● Stated problem:
Copy each of the rows below word for word, leaving every line unchanged.

● Records for processing:
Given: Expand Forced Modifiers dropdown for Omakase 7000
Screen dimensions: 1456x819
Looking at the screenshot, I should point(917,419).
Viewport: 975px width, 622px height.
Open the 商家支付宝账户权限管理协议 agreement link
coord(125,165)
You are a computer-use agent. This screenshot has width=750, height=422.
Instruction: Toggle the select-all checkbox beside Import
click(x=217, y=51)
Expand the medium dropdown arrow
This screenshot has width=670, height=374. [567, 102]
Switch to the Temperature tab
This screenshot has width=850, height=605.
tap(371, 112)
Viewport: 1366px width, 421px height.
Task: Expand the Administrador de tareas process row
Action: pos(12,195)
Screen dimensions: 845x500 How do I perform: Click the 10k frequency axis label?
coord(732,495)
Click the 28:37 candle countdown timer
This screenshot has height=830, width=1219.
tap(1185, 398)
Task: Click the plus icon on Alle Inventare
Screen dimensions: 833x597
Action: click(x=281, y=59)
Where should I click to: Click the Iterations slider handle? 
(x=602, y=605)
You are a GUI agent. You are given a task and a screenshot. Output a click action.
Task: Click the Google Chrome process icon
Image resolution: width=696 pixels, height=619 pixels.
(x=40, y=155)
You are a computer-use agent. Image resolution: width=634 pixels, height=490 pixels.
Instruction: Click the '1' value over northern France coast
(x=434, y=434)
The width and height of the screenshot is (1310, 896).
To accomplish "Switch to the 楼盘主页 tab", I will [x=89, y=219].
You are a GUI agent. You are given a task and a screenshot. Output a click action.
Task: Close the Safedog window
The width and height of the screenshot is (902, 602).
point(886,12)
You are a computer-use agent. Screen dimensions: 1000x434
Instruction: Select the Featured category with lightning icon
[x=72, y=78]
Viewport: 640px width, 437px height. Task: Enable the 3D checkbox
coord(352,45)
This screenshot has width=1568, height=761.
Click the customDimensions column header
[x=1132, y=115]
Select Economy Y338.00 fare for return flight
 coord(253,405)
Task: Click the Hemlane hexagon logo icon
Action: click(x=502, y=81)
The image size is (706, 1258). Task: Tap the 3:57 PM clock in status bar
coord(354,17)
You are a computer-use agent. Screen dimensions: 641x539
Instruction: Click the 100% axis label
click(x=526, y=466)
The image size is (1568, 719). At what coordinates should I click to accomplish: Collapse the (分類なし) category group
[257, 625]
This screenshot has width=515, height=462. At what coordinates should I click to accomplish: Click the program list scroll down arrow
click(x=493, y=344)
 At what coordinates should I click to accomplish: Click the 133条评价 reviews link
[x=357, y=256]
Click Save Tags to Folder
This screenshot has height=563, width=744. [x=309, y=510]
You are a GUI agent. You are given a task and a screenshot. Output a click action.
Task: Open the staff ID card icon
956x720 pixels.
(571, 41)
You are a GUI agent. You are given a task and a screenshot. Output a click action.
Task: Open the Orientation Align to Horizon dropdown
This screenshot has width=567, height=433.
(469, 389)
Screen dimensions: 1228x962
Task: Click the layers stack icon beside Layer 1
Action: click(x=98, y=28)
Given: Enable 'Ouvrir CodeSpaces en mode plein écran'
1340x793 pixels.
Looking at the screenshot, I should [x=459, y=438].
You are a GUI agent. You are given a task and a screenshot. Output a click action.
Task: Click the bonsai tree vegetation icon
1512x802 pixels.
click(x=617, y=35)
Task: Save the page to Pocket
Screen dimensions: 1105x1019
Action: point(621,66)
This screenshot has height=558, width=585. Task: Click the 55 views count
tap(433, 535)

● Finished exercise:
Given: Expand Forced Modifiers dropdown for Omakase 7000
Screen dimensions: 1456x819
Looking at the screenshot, I should point(917,419).
Viewport: 975px width, 622px height.
Open the 商家支付宝账户权限管理协议 agreement link
coord(125,165)
You are a computer-use agent. This screenshot has width=750, height=422.
Instruction: Toggle the select-all checkbox beside Import
click(x=217, y=51)
Expand the medium dropdown arrow
This screenshot has width=670, height=374. [567, 102]
Switch to the Temperature tab
This screenshot has width=850, height=605.
tap(371, 112)
Viewport: 1366px width, 421px height.
Task: Expand the Administrador de tareas process row
Action: pos(12,195)
Screen dimensions: 845x500 How do I perform: Click the 10k frequency axis label?
coord(732,495)
Click the 28:37 candle countdown timer
This screenshot has height=830, width=1219.
tap(1185, 398)
Task: Click the plus icon on Alle Inventare
Screen dimensions: 833x597
Action: click(x=281, y=59)
Where should I click to: Click the Iterations slider handle? 
(x=602, y=605)
You are a GUI agent. You are given a task and a screenshot. Output a click action.
Task: Click the Google Chrome process icon
Image resolution: width=696 pixels, height=619 pixels.
(x=40, y=155)
You are a computer-use agent. Image resolution: width=634 pixels, height=490 pixels.
Instruction: Click the '1' value over northern France coast
(x=434, y=434)
The width and height of the screenshot is (1310, 896).
To accomplish "Switch to the 楼盘主页 tab", I will [x=89, y=219].
You are a GUI agent. You are given a task and a screenshot. Output a click action.
Task: Close the Safedog window
The width and height of the screenshot is (902, 602).
point(886,12)
You are a computer-use agent. Screen dimensions: 1000x434
Instruction: Select the Featured category with lightning icon
[x=72, y=78]
Viewport: 640px width, 437px height. Task: Enable the 3D checkbox
coord(352,45)
This screenshot has width=1568, height=761.
Click the customDimensions column header
[x=1132, y=115]
Select Economy Y338.00 fare for return flight
 coord(253,405)
Task: Click the Hemlane hexagon logo icon
Action: click(x=502, y=81)
The image size is (706, 1258). Task: Tap the 3:57 PM clock in status bar
coord(354,17)
You are a computer-use agent. Screen dimensions: 641x539
Instruction: Click the 100% axis label
click(x=526, y=466)
The image size is (1568, 719). At what coordinates should I click to accomplish: Collapse the (分類なし) category group
[257, 625]
This screenshot has width=515, height=462. At what coordinates should I click to accomplish: Click the program list scroll down arrow
click(x=493, y=344)
 At what coordinates should I click to accomplish: Click the 133条评价 reviews link
[x=357, y=256]
Click Save Tags to Folder
This screenshot has height=563, width=744. [x=309, y=510]
You are a GUI agent. You are given a task and a screenshot. Output a click action.
Task: Open the staff ID card icon
956x720 pixels.
(571, 41)
You are a GUI agent. You are given a task and a screenshot. Output a click action.
Task: Open the Orientation Align to Horizon dropdown
This screenshot has width=567, height=433.
(469, 389)
Screen dimensions: 1228x962
Task: Click the layers stack icon beside Layer 1
Action: click(x=98, y=28)
Given: Enable 'Ouvrir CodeSpaces en mode plein écran'
1340x793 pixels.
Looking at the screenshot, I should [x=459, y=438].
You are a GUI agent. You are given a task and a screenshot. Output a click action.
Task: Click the bonsai tree vegetation icon
1512x802 pixels.
click(x=617, y=35)
Task: Save the page to Pocket
Screen dimensions: 1105x1019
Action: point(621,66)
This screenshot has height=558, width=585. Task: Click the 55 views count
tap(433, 535)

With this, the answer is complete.